# 2 days, ten years apart



## alanmt (Feb 4, 2009)

*January 30th, 1999:*

Michael's eyes lit up when I entered the gallery for his first show.

"You came!" he said. 

Four hours later, the doorbell rang. When I answered it, he was there on my porch, with a bottle of wine.

"ummmm . . . . hi!" he said, suddenly shy.

Later still, I stood outside in the cold on the back porch with him while he smoked. He caught my eyes with his and then looked down at the ground.

"I am kinda attracted to you," he said.

"I'm kinda attracted to you, too," I said. He smiled, just as he had when I walked into his art show.

"I thought maybe you were," he said.

A few minutes later, back inside in front of the fire, I pulled his lips to mine.

* * *

sometime in 2001:

"I had a weird dream last night," I told him. "I owned a helicopter and you were flying us somewhere and you wrecked it, but we weren't hurt."

He laughed. "Flying a helicopter would be the best!"

Five years later, long after our lines-blurred friendship/love had ended, he joined the national guard and became a helicopter pilot.

* * *

*January 30, 2009:*

A guy Michael and I used to hang out with years ago called me at the office. Every two years or so he has some legal problem and calls me for free advice, after asking how I've been and saying that we need to get together. 

"Oh yeah," he said, " I talked to Mike a few days ago. He is leaving for Iraq today. Crazy, huh?"

A few hours later, my doorbell rang. My husband answered it. It was our surrogate mother and her husband, with cups of our favorite coffees from Starbucks. And a positive pregnancy test.

When I finally got to bed that night, my mind was mainly focused on my happiness, my future, my growing family.

But not entirely. I remembered him, too. My exuberant artistic ex-marine adrenaline junkie. The first guy I loved. It turns out that we both got what we wanted in life. Just not with each other.

I don't think that dreams can be prescient. But I worry. I don't want his helicopter to crash.


----------



## Lester Burnham (Feb 6, 2009)

I like this piece a lot, came back here and read it on two different occasions.  I am curious about why it is posted in nonfiction.  

I don't have any real crits except that the use of the term "hang out" strikes me as painting somewhat more a masculine image.

Other than that, I'd say you have done a very, very good job of covering a great deal with very few words.

Good, solid writing.


----------



## alanmt (Feb 6, 2009)

Thank you, Lester.  Very much!

I posted it here because it is autobiographical.  Hence the use of "hang out".  Maybe I should have put it in "how was your week"?


----------



## seigfried007 (Feb 9, 2009)

How is it that you seem to have the most interesting life of anyone here, Alan? Is it just the way you write about it--Well, I suppose it has to be because the only things I know of you are what you've written here. 

What a neat window you've stuck into the forum wall with this piece, Alan. Bravo.


----------

------------------------------

Stated exercise:
Reproduce character for character everything in the forum thread "2 days, ten years apart" from "A guy Michael" down to "with each other.".

Data excerpt:

------------------------------

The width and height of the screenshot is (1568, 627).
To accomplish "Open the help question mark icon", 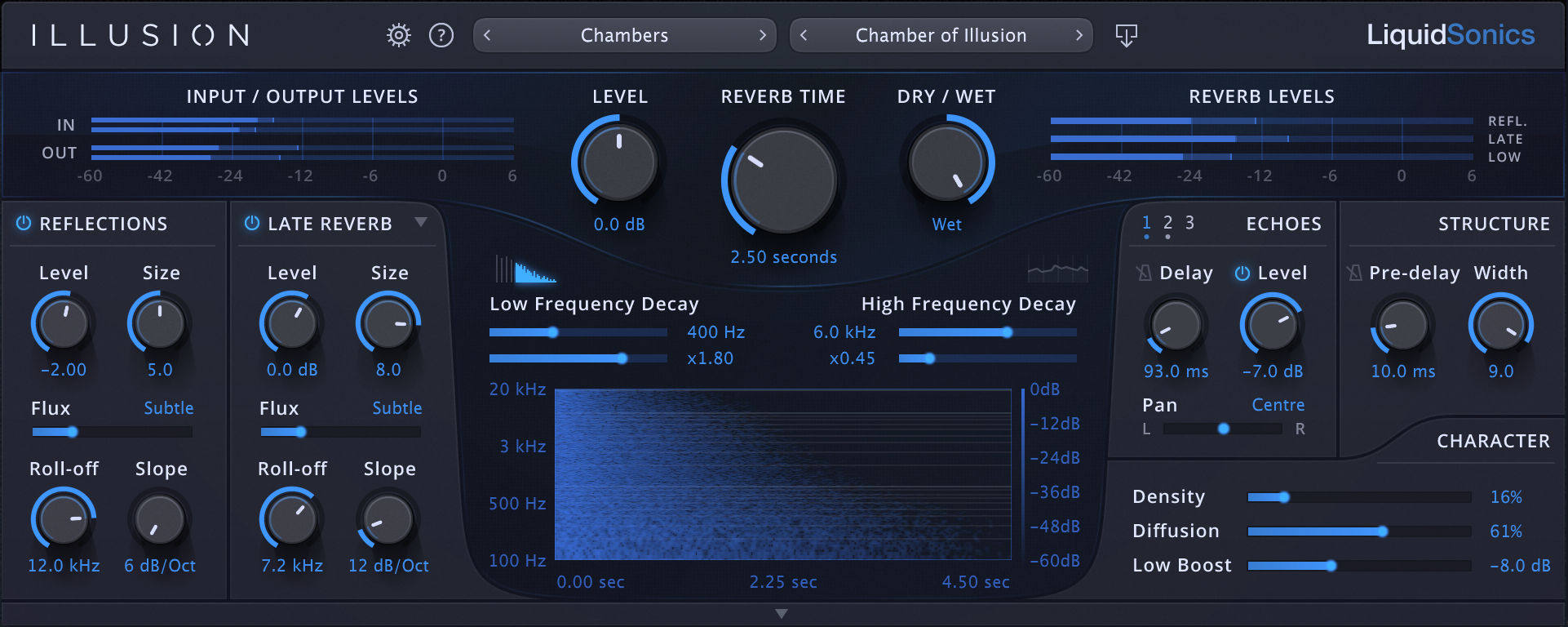I will [441, 35].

------------------------------

Result of this task:
A guy Michael and I used to hang out with years ago called me at the office. Every two years or so he has some legal problem and calls me for free advice, after asking how I've been and saying that we need to get together. 

"Oh yeah," he said, " I talked to Mike a few days ago. He is leaving for Iraq today. Crazy, huh?"

A few hours later, my doorbell rang. My husband answered it. It was our surrogate mother and her husband, with cups of our favorite coffees from Starbucks. And a positive pregnancy test.

When I finally got to bed that night, my mind was mainly focused on my happiness, my future, my growing family.

But not entirely. I remembered him, too. My exuberant artistic ex-marine adrenaline junkie. The first guy I loved. It turns out that we both got what we wanted in life. Just not with each other.